I think I'm a bit out of touch with my fellow human beings.
Today as I sat in my little DJ chair I was chatting to one of the people who works at Hallam FM called Laura, about Kylie Minogue. We agreed that Kylie was ace and so I waded in with my theory that "it would have been better if Kylie had died of cancer though wouldn't it?".
Look of horror on her face. Look which said, "how could you think something so terrible?", followed swiftly by a polite but confused smile.
"Erm, you know. I mean it would have completed the story, like, erm, not if she'd actually died. I'm not wishing she'd died of cancer. Well, erm, I guess I am. I just mean, it'd be like how John Lennon is cooler than Paul McCartney. Mainly because he died. Kylie would have become a legend. One of the qualifications for legendary status is death. Erm..."
Then I looked at her with a sort of "I don't make the rules," shug. She was, I think, rightly horrified at my psychopathic musings.

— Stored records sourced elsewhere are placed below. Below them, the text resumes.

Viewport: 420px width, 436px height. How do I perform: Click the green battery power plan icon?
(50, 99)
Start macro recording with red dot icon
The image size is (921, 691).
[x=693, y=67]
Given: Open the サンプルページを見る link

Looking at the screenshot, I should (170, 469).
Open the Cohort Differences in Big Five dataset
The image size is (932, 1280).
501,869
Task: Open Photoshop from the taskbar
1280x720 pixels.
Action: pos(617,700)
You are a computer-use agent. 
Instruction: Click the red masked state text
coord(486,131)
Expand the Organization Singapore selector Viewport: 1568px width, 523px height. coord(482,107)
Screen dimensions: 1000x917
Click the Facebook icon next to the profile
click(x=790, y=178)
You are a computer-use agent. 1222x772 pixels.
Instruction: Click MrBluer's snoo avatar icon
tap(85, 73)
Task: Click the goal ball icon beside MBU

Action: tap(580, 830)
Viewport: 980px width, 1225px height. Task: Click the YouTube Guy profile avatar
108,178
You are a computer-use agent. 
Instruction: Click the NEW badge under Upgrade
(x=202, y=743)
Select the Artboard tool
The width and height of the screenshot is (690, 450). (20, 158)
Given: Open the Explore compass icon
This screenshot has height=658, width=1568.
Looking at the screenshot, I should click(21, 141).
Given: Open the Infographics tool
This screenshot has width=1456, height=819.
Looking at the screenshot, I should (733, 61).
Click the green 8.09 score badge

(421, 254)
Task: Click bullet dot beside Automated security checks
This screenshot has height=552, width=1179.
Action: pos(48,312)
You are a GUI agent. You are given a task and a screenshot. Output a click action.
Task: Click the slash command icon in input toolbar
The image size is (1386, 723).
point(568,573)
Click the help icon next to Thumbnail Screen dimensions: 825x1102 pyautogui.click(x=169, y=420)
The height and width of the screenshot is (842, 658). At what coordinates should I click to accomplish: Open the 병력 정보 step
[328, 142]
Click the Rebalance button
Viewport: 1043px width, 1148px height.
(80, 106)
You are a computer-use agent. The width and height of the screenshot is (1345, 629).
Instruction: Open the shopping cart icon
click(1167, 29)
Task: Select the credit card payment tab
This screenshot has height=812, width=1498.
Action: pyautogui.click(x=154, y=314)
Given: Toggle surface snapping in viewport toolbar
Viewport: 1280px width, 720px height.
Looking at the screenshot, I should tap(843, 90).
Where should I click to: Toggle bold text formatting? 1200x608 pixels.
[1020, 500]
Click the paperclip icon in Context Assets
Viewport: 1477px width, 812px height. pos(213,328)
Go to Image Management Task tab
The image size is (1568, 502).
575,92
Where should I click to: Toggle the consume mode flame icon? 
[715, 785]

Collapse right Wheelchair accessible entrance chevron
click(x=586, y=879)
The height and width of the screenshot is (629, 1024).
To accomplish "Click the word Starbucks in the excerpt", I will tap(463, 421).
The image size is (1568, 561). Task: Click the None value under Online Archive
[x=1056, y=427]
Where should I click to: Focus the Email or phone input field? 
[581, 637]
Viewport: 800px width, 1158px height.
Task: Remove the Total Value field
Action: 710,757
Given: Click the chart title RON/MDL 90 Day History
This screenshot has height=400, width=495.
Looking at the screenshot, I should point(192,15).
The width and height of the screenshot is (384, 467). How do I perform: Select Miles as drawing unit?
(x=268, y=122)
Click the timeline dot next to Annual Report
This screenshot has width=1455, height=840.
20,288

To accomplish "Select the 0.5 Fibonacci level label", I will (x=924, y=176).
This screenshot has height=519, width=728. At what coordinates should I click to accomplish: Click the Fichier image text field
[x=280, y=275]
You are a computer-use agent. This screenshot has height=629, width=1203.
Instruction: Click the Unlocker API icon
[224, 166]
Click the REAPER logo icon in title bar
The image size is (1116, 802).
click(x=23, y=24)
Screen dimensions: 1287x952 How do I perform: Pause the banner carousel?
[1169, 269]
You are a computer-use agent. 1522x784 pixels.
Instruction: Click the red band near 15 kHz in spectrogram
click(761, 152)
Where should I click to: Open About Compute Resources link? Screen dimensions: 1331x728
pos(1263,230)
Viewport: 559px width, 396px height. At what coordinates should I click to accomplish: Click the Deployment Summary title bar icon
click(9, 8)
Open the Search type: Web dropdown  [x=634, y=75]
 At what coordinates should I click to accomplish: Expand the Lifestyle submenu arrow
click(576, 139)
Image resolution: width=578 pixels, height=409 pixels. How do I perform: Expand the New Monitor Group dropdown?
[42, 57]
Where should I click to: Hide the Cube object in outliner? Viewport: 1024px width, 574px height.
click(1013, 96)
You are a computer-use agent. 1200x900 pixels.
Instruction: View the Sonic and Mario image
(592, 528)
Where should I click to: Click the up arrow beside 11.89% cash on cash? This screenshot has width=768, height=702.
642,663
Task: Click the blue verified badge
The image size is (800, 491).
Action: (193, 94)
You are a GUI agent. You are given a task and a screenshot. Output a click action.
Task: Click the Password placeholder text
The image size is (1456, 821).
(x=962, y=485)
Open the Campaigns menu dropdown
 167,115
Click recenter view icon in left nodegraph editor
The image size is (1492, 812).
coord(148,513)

Just as my mate James and his girlfriend had been when I said exactly the same thing during their lovely dinner party[link back to that night*]. I could almost see James apologising for me with his eyes, to the mostly female audience there.
"You wish Kylie died of cancer? Jesus Christ Nick! What the f#ck is wrong with you? You like Kylie, why would you think something so horrible?" goes the conversation. "Yes, I do, I do like Kylie. But, her public image, the story she's telling via the media, with her life would have ended well at that point with her death. She's on a career high at the moment. She'd leave a beautiful corpse. Stop looking at me like I just did a big s#it on the dinner table".
"But you did."
"No I didn't. I'm just confused."
So now I'm horrifying strangers with this story on my blog. I'm wishing Kylie would die of cancer on the internet like a tw#t. There will be people looking at their screens thinking they've found a nutjob who needs reporting to the police.
The thing is, like all true morons, I'm always surprised when people freak out at idea like this. I look at them thinking, "what, what's wrong with that?". Their shocked expression, shocks me.
I guess on reflection I don't really think she should die of cancer. She should just say she has. Fake her death. Best way to go. If the finger of fame ever touched my private area that's what I'd do. Go out with a bang. Like Elvis didn't.
And like Kylie should.
* I was so embarrassed by their horrified reaction I didn't record it in my blog of the occasion.